Marco Iansiti and Gregory L. Richards
Publicat a Harvard Business School al Novembre de 2006
IBM has contributed more than $1 billion to the development and promotion of the Linux operating system, and other vendors such as Sun are ramping up open source software efforts and investment. Why do information technology vendors that have traditionally sold proprietary software invest millions of dollars in OSS? Where have they chosen to invest, and what are the characteristics of the OSS projects to which they contribute? This study grouped OSS projects into clusters and identified IT vendors’ motives in each cluster. Key concepts include:
– Cluster 1, the “money-driven cluster,” consisted of projects that have received almost all of vendor investments. The eighteen projects in this cluster have received over $2 billion in investment.
– Cluster 2, the “community-driven cluster,” has a large number of projects that have received almost no vendor investment. IT vendors have generally ignored projects in this cluster and appear to have no coordinated strategy for dealing with them.
– Examining the impact of projects in both clusters shows that vendors have not invested uniformly in high-impact OSS projects. Instead, vendors invest in projects that can serve to draw revenues to their own (largely proprietary) core business.
About Faculty in this Article:
Marco Iansiti is the David Sarnoff Professor of Business Administration at Harvard Business School.

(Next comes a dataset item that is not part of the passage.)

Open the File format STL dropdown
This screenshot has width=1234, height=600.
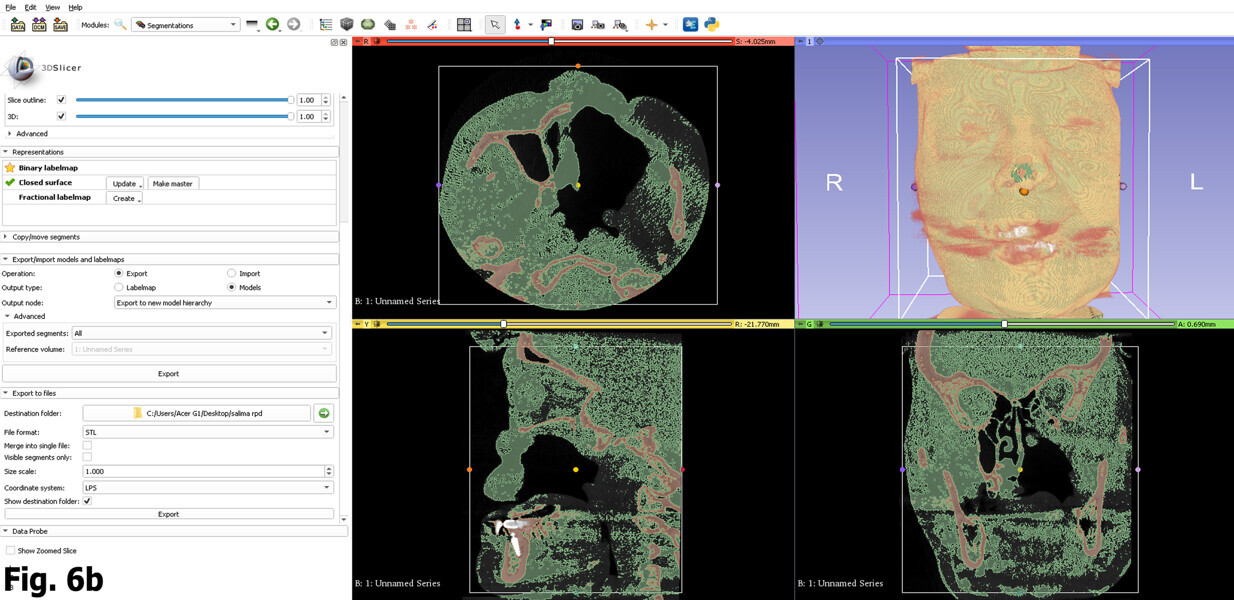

In this paper, we examine the motivations of large information technology (“IT”) vendors, to invest in open source software (“OSS”). What drives companies with large, proprietary software portfolios to invest hundreds of millions of dollars in OSS? We approach this question by grouping a sample of OSS projects into clusters and examining vendors’ motivations for each cluster. We find one cluster has received almost no investment. Contributions to projects in this cluster are confined to the voluntary effort of the vendors’ employees, and vendors are likely altruistically motivated. By contrast, the other cluster has received over 99% of vendor investments. Here, vendors are more likely economically motivated to invest in OSS projects that can serve as a complementary asset to vendors’ core, proprietary businesses.